To remedy that, I’ve throttled the bandwidth on the log server with wondershaper/tc which succeeds in limiting the bandwidth. However, every archive that I run since the change fails to complete. It only writes one segment and then quits. I see this in the server log:
2018-02-05T13:48:14.673-06:00 INFO [RollingFileSegmentOutputStream] Creating new segment: /opt/s3/graylog-archives/graylog_39-20180205-163344-372/archive-segment-1.gz
2018-02-05T13:48:25.581-06:00 ERROR [ArchiveCreateJob] Archived only 4421000 out of 8508322 documents, not deleting/closing index graylog_39
2018-02-05T13:48:25.593-06:00 INFO [SystemJobManager] SystemJob <55148030-0a92-11e8-91ec-fee5de21aa98> [org.graylog.plugins.archive.job.ArchiveCreateSystemJob] finished in 11681221ms.
could you please be a little more verbose on your setup. What Versions did you use? How did you configured them, how much did you throttle them? Where did you exactly throttle what kind of connection.
Currently we the above Information we are not able to give any help.
I’m running Graylog 2.4.3 with the same version for the Enterprise plugins. It’s running on CentOS 7.3 and I’m using wondershaper 1.3 with the following config:
[wondershaper]
# Adapter
#
IFACE="ens160"
# Download rate in Kbps
#
DSPEED="18432"
# Upload rate in Kbps
#
USPEED="18432"
That will limit the up and down throughput for the ens160 adapter (the only network adapter in the system) to 18Mbps (our contracted rate is 20Mbps with bursts allowed to 40Mbps).
The Graylog server uses the AWS Elasticsearch service (three r4.xlarge.elasticsearch instances) connected over a VPC. Indices are rotated daily and each index is somewhere between 8 and 15G (usually closer to 12-13) in size comprised of 6-10M messages. 4 shards per index, 0 index replicas, 1 ES segment per index.
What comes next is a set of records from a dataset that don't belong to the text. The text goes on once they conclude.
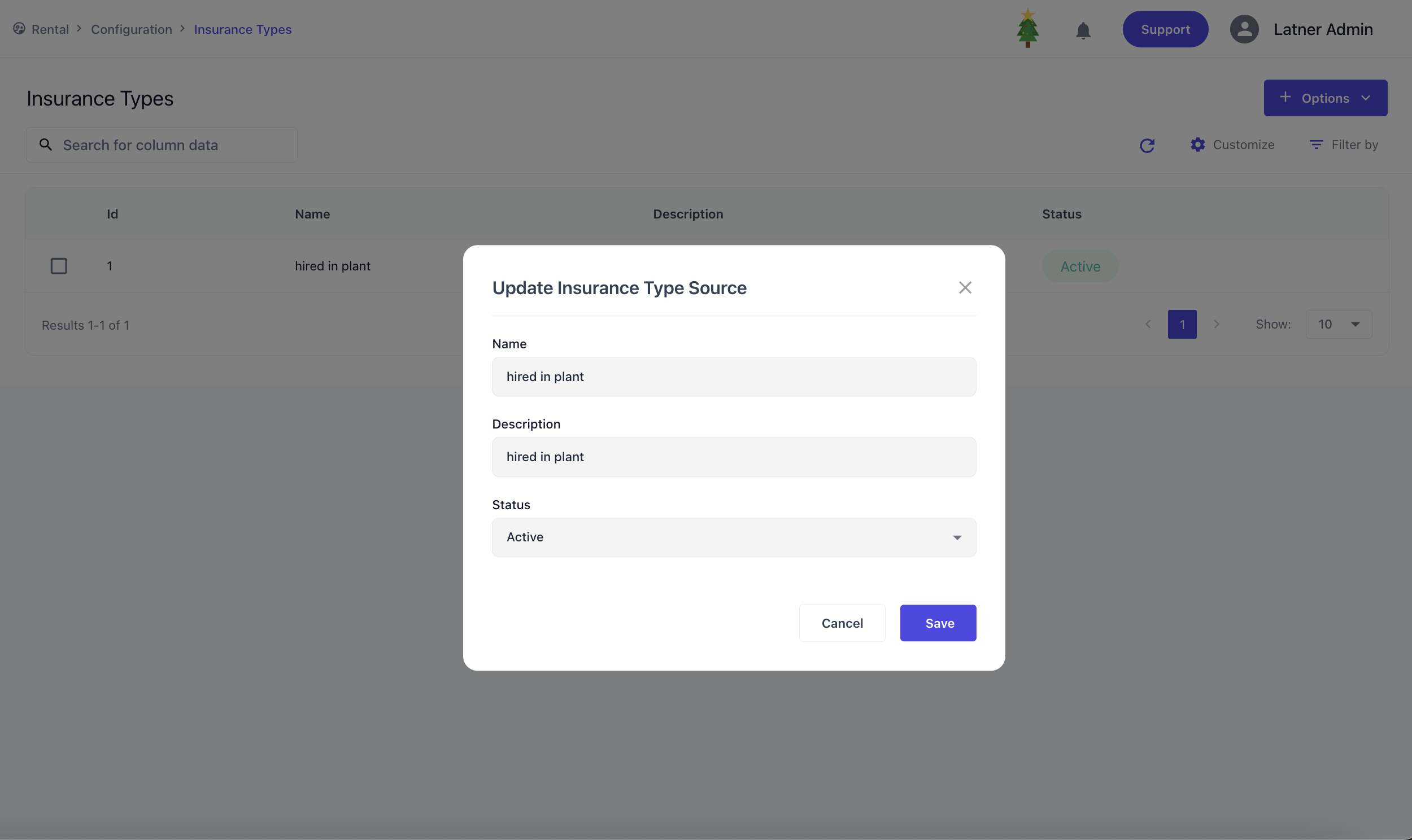Image resolution: width=1412 pixels, height=840 pixels.
Task: Expand the Options dropdown button
Action: pos(1325,98)
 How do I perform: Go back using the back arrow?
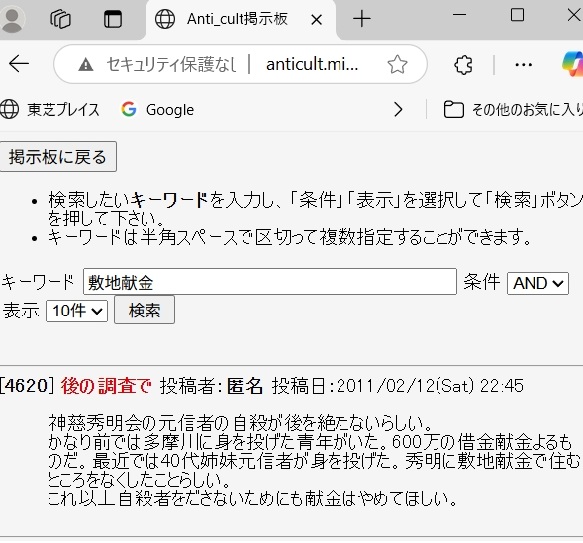[19, 64]
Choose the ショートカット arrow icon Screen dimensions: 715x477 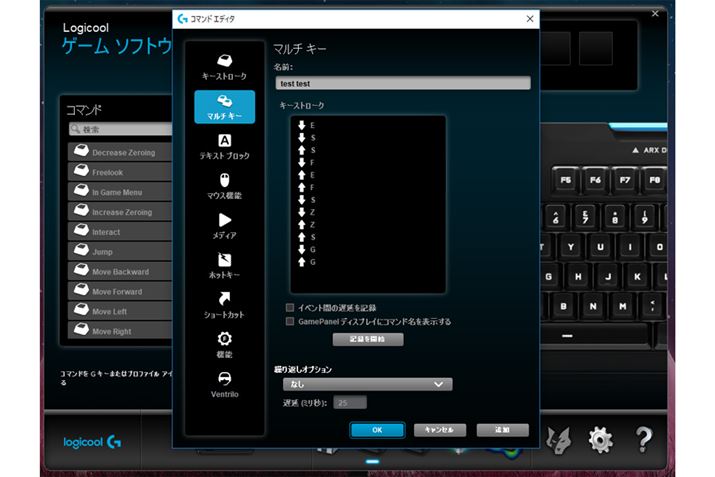225,299
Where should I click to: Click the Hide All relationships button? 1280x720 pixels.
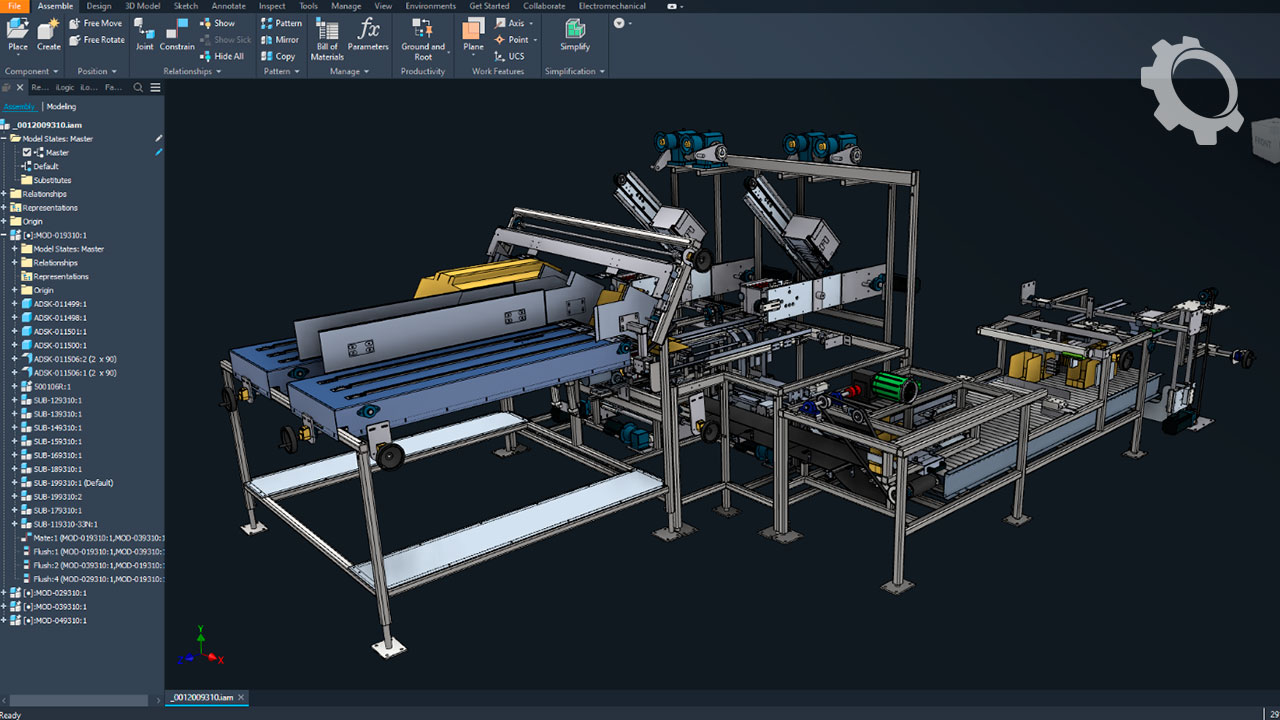[x=222, y=56]
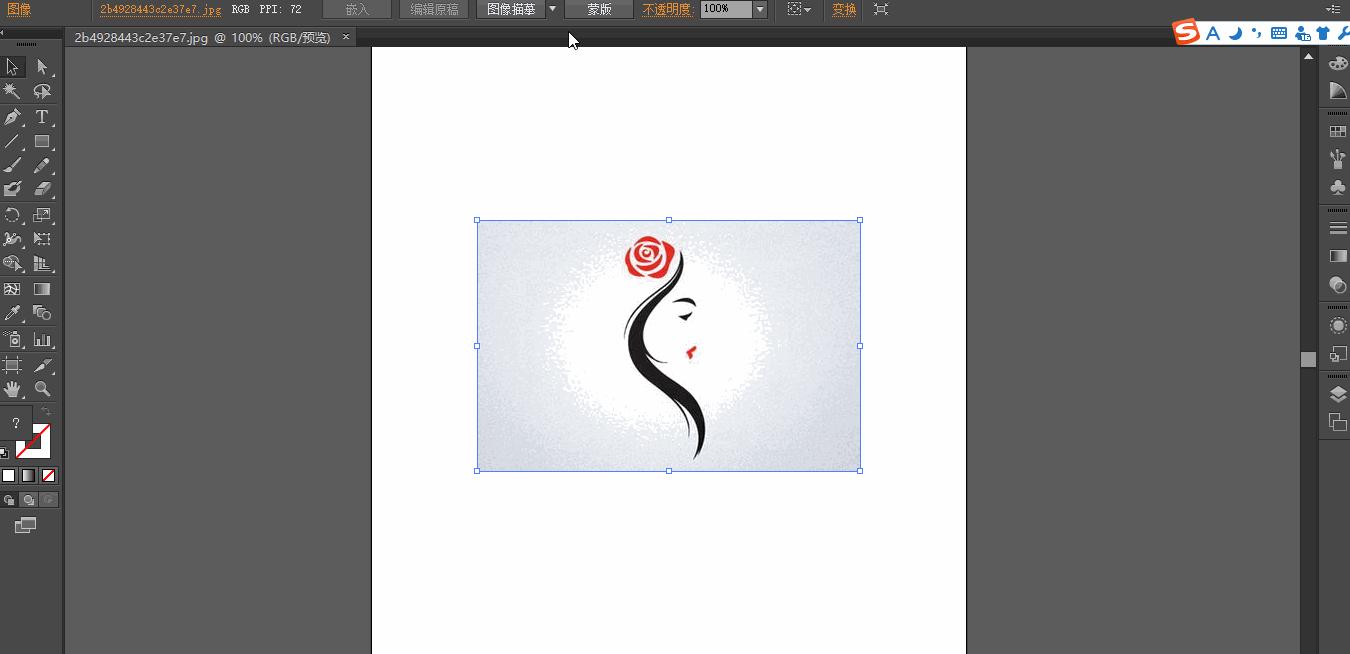This screenshot has height=654, width=1350.
Task: Switch to the 2b4928443c2e37e7.jpg document tab
Action: (x=200, y=36)
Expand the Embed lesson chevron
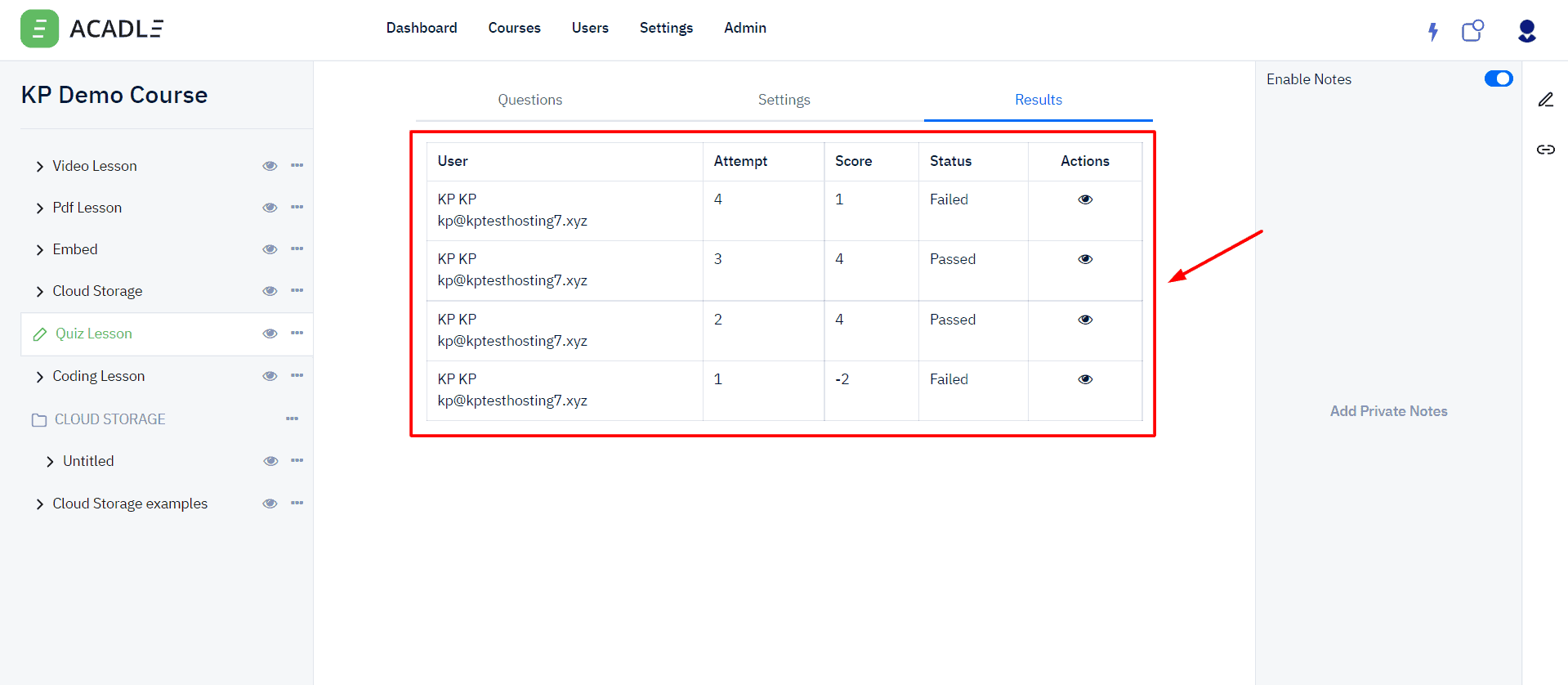The image size is (1568, 685). click(x=39, y=250)
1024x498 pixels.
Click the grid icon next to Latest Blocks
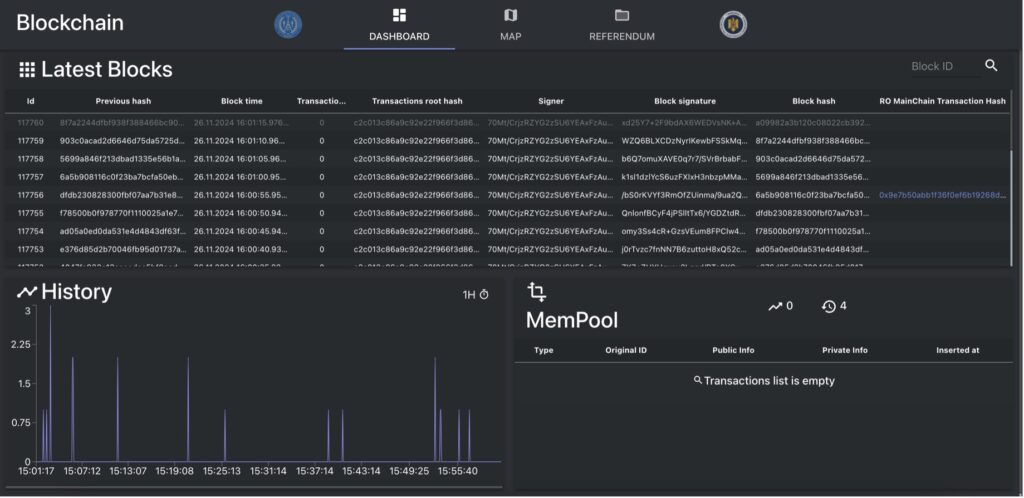pyautogui.click(x=27, y=70)
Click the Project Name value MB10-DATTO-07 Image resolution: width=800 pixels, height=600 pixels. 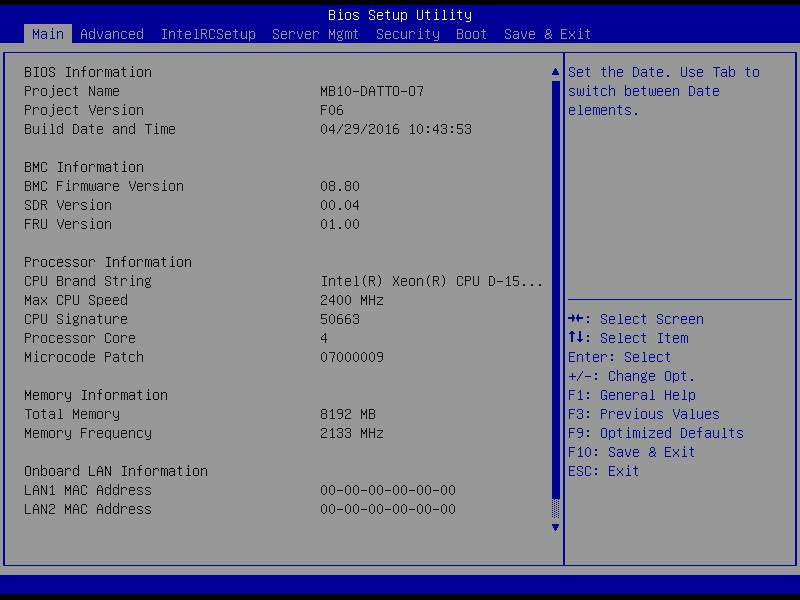(x=372, y=91)
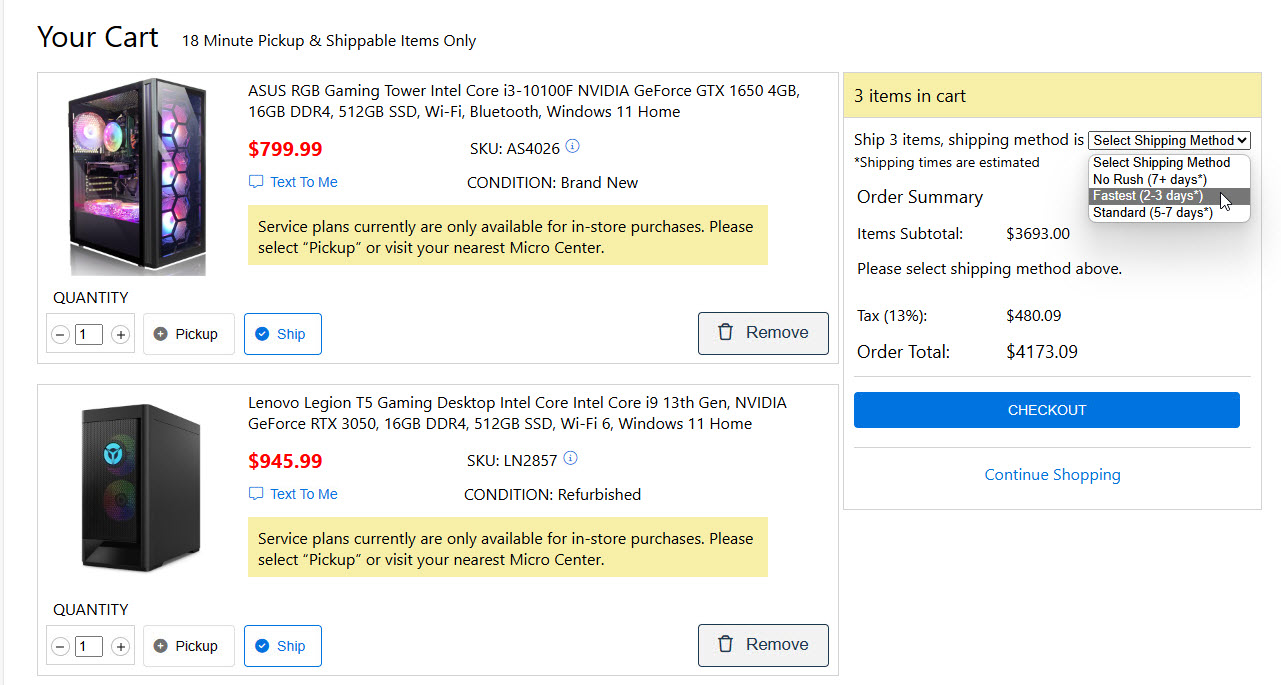Increase quantity of ASUS Gaming Tower
Viewport: 1281px width, 685px height.
(121, 335)
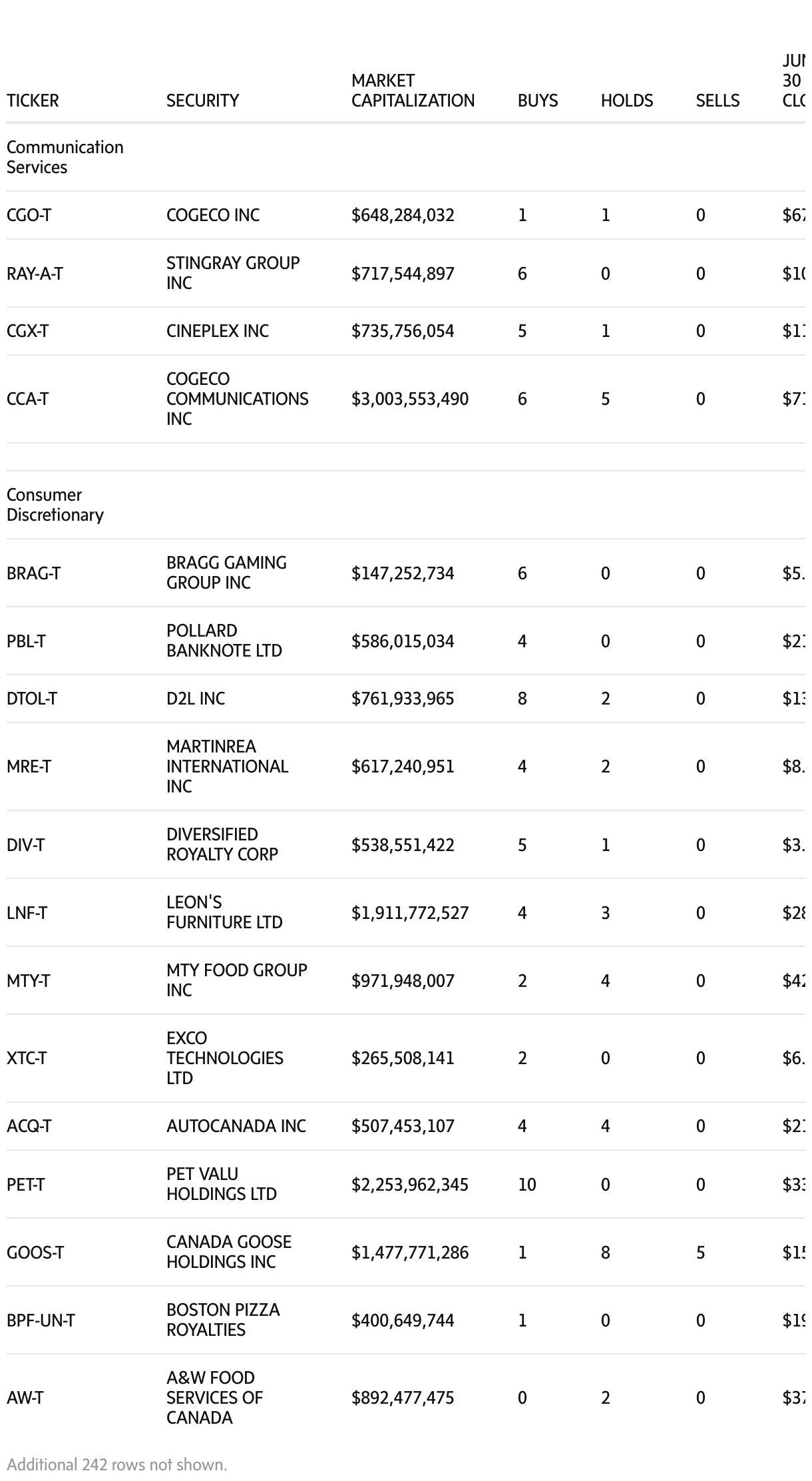Click the BUYS column header
Image resolution: width=812 pixels, height=1481 pixels.
click(x=538, y=101)
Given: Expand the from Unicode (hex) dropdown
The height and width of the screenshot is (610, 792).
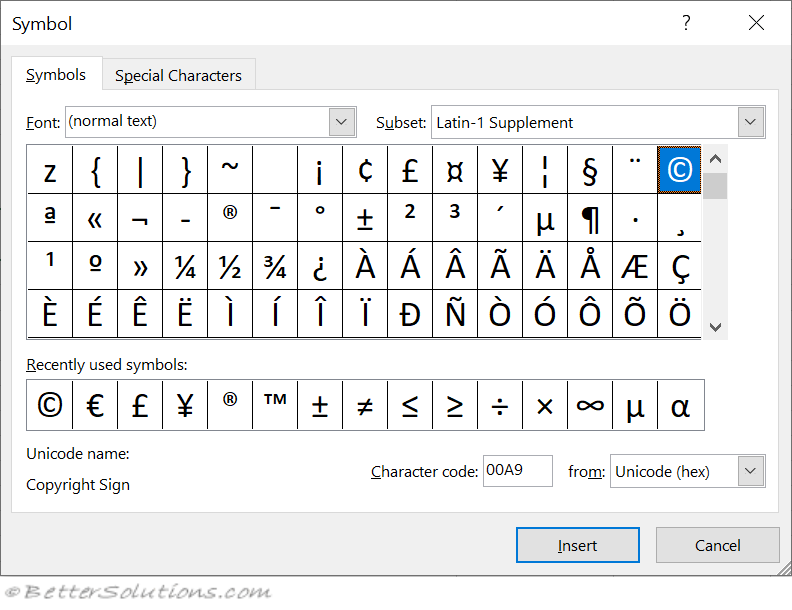Looking at the screenshot, I should 751,471.
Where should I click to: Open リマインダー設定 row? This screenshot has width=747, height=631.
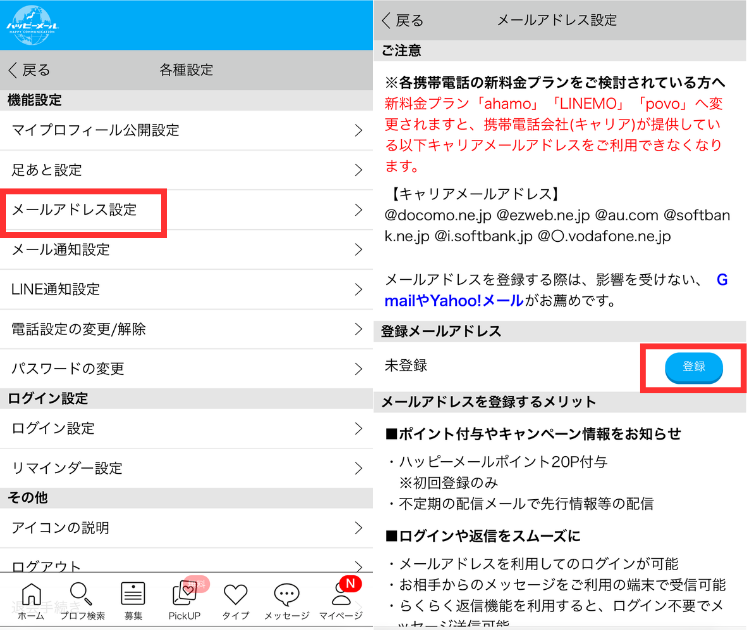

We keep 30 days worth of indices (though it’s set to 45 now while we’re working on this problem) and indices are deleted after they’re archived. The archives are saved to an S3 bucket via a fuse.s3fs mount. Archive max segment size 500M, gzip compression, CRC32 checksum.
that does not look like a bug, as of the technical way the archiving is working that could happen because of the slow storage, you have by design.
If you are not able extend the ressources and need some additional professional service that helps you with your use case, please get in contact with the Graylog Company.
I don’t see how this is not a bug. The failures happen after one segment is written, so it’s clearly fast enough to be able to write one of the files. And 18Mbps is not that slow. Is there not a way to increase the logging level so we can see what’s happening before the ERROR entry?
Does the same error occur when you write to the local/ephemeral disk of the EC2 instance?
If yes, I’d consider it a bug. If not, I’d recommend not throttling your network interface so much that it stifles the backup process by effectively reducing the write performance (to S3) to a crawl.
It’s shared between the connection to the AWS Elasticsearch service and S3, correct? So it effectively halves the bandwidth and only if you don’t count any overhead and under optimal conditions.
Archive to S3 with throttling set to 18Mbps down/40Mbps up - fails
Manually copy archive directory to S3 mount manually with 18/18 throttle - succeeds
The latter two say to me that there’s no issue with copying files to the S3 mount with the throttle active. However, I think I may have an idea for how to work around this issue. I can set the destination for archives to a local directory then move them to the S3 mount. Of course, Graylog will not be able to find the archive any more. So, is there a way to edit the “segment directory” value for a particular archive?